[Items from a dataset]
═══

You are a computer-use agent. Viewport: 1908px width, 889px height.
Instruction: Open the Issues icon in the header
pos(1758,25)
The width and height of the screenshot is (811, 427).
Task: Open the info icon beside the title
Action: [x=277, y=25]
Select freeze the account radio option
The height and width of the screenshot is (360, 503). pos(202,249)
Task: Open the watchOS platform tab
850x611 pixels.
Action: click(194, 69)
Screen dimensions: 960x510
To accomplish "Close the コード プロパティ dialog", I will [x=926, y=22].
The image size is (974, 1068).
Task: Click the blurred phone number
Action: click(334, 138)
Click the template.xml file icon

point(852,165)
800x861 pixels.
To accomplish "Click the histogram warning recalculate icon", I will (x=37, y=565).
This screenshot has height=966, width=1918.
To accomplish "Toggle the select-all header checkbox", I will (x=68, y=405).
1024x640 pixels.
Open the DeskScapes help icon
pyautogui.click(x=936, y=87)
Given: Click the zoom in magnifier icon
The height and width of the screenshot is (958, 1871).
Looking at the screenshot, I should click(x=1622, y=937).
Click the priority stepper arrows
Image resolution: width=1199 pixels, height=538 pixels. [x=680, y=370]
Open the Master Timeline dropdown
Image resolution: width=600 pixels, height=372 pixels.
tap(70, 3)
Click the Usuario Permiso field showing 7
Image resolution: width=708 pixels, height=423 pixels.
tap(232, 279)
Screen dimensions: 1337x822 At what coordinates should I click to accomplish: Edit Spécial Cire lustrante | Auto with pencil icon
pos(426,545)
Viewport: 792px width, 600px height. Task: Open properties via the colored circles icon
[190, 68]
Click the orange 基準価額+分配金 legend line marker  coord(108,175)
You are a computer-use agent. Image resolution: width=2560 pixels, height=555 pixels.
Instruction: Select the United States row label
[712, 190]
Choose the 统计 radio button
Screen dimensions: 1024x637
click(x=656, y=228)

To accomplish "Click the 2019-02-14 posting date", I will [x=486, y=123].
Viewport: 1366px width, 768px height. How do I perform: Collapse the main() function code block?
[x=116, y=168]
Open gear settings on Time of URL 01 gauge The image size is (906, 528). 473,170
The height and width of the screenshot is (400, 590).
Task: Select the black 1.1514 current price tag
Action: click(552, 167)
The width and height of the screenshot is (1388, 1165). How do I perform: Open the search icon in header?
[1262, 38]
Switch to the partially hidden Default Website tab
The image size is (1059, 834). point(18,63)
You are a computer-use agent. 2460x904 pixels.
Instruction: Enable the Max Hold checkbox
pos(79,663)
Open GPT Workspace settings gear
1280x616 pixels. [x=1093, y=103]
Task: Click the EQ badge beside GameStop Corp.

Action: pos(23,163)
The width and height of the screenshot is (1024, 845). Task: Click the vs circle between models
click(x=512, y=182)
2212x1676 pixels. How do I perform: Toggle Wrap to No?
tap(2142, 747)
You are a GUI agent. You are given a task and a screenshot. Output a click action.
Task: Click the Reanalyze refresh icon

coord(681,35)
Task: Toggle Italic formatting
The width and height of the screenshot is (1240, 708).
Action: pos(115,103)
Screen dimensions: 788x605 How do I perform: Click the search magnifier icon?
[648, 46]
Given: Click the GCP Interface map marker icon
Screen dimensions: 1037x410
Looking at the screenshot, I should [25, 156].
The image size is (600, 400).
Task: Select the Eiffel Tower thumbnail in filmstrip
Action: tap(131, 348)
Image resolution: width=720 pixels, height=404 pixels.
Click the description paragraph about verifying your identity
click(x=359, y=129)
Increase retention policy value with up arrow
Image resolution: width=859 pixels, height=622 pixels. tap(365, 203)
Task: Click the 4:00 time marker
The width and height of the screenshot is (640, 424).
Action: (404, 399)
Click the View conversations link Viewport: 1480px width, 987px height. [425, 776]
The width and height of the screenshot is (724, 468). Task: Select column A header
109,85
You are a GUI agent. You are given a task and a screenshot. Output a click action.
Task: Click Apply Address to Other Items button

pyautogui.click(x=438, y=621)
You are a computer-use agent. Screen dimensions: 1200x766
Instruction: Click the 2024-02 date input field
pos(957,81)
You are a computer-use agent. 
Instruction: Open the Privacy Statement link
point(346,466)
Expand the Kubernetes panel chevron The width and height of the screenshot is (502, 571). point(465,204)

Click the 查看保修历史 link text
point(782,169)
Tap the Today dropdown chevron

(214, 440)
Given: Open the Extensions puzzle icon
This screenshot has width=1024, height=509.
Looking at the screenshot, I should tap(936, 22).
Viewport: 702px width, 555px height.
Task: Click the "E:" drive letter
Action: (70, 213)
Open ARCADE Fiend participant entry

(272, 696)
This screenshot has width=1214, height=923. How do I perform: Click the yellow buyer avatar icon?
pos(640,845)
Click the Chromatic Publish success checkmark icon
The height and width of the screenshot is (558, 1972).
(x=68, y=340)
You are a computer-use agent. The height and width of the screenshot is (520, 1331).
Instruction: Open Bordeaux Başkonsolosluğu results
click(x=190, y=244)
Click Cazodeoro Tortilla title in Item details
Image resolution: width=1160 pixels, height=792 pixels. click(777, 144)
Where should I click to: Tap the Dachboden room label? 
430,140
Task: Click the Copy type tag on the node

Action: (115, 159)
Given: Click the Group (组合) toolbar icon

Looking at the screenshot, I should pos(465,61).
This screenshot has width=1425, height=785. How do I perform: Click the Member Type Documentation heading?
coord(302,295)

═══

WHAT IS NEEDED >> Each entry above is to be duplicated exactly, with nothing left out.

WRITTEN SOLUTION >>
You are a computer-use agent. Viewport: 1908px width, 889px height.
Instruction: Open the Issues icon in the header
pos(1758,25)
The width and height of the screenshot is (811, 427).
Task: Open the info icon beside the title
Action: [x=277, y=25]
Select freeze the account radio option
The height and width of the screenshot is (360, 503). pos(202,249)
Task: Open the watchOS platform tab
850x611 pixels.
Action: click(194, 69)
Screen dimensions: 960x510
To accomplish "Close the コード プロパティ dialog", I will [x=926, y=22].
The image size is (974, 1068).
Task: Click the blurred phone number
Action: click(334, 138)
Click the template.xml file icon

point(852,165)
800x861 pixels.
To accomplish "Click the histogram warning recalculate icon", I will (x=37, y=565).
This screenshot has height=966, width=1918.
To accomplish "Toggle the select-all header checkbox", I will (x=68, y=405).
1024x640 pixels.
Open the DeskScapes help icon
pyautogui.click(x=936, y=87)
Given: Click the zoom in magnifier icon
The height and width of the screenshot is (958, 1871).
Looking at the screenshot, I should click(x=1622, y=937).
Click the priority stepper arrows
Image resolution: width=1199 pixels, height=538 pixels. [x=680, y=370]
Open the Master Timeline dropdown
Image resolution: width=600 pixels, height=372 pixels.
tap(70, 3)
Click the Usuario Permiso field showing 7
Image resolution: width=708 pixels, height=423 pixels.
tap(232, 279)
Screen dimensions: 1337x822 At what coordinates should I click to accomplish: Edit Spécial Cire lustrante | Auto with pencil icon
pos(426,545)
Viewport: 792px width, 600px height. Task: Open properties via the colored circles icon
[190, 68]
Click the orange 基準価額+分配金 legend line marker  coord(108,175)
You are a computer-use agent. Image resolution: width=2560 pixels, height=555 pixels.
Instruction: Select the United States row label
[712, 190]
Choose the 统计 radio button
Screen dimensions: 1024x637
click(x=656, y=228)

To accomplish "Click the 2019-02-14 posting date", I will [x=486, y=123].
Viewport: 1366px width, 768px height. How do I perform: Collapse the main() function code block?
[x=116, y=168]
Open gear settings on Time of URL 01 gauge The image size is (906, 528). 473,170
The height and width of the screenshot is (400, 590).
Task: Select the black 1.1514 current price tag
Action: click(552, 167)
The width and height of the screenshot is (1388, 1165). How do I perform: Open the search icon in header?
[1262, 38]
Switch to the partially hidden Default Website tab
The image size is (1059, 834). point(18,63)
You are a computer-use agent. 2460x904 pixels.
Instruction: Enable the Max Hold checkbox
pos(79,663)
Open GPT Workspace settings gear
1280x616 pixels. [x=1093, y=103]
Task: Click the EQ badge beside GameStop Corp.

Action: pos(23,163)
The width and height of the screenshot is (1024, 845). Task: Click the vs circle between models
click(x=512, y=182)
2212x1676 pixels. How do I perform: Toggle Wrap to No?
tap(2142, 747)
You are a GUI agent. You are given a task and a screenshot. Output a click action.
Task: Click the Reanalyze refresh icon

coord(681,35)
Task: Toggle Italic formatting
The width and height of the screenshot is (1240, 708).
Action: pos(115,103)
Screen dimensions: 788x605 How do I perform: Click the search magnifier icon?
[648, 46]
Given: Click the GCP Interface map marker icon
Screen dimensions: 1037x410
Looking at the screenshot, I should [25, 156].
The image size is (600, 400).
Task: Select the Eiffel Tower thumbnail in filmstrip
Action: tap(131, 348)
Image resolution: width=720 pixels, height=404 pixels.
Click the description paragraph about verifying your identity
click(x=359, y=129)
Increase retention policy value with up arrow
Image resolution: width=859 pixels, height=622 pixels. tap(365, 203)
Task: Click the 4:00 time marker
The width and height of the screenshot is (640, 424).
Action: (404, 399)
Click the View conversations link Viewport: 1480px width, 987px height. [425, 776]
The width and height of the screenshot is (724, 468). Task: Select column A header
109,85
You are a GUI agent. You are given a task and a screenshot. Output a click action.
Task: Click Apply Address to Other Items button

pyautogui.click(x=438, y=621)
You are a computer-use agent. Screen dimensions: 1200x766
Instruction: Click the 2024-02 date input field
pos(957,81)
You are a computer-use agent. 
Instruction: Open the Privacy Statement link
point(346,466)
Expand the Kubernetes panel chevron The width and height of the screenshot is (502, 571). point(465,204)

Click the 查看保修历史 link text
point(782,169)
Tap the Today dropdown chevron

(214, 440)
Given: Open the Extensions puzzle icon
This screenshot has width=1024, height=509.
Looking at the screenshot, I should tap(936, 22).
Viewport: 702px width, 555px height.
Task: Click the "E:" drive letter
Action: (70, 213)
Open ARCADE Fiend participant entry

(272, 696)
This screenshot has width=1214, height=923. How do I perform: Click the yellow buyer avatar icon?
pos(640,845)
Click the Chromatic Publish success checkmark icon
The height and width of the screenshot is (558, 1972).
(x=68, y=340)
You are a computer-use agent. The height and width of the screenshot is (520, 1331).
Instruction: Open Bordeaux Başkonsolosluğu results
click(x=190, y=244)
Click Cazodeoro Tortilla title in Item details
Image resolution: width=1160 pixels, height=792 pixels. click(777, 144)
Where should I click to: Tap the Dachboden room label? 
430,140
Task: Click the Copy type tag on the node

Action: (115, 159)
Given: Click the Group (组合) toolbar icon

Looking at the screenshot, I should pos(465,61).
This screenshot has width=1425, height=785. How do I perform: Click the Member Type Documentation heading?
coord(302,295)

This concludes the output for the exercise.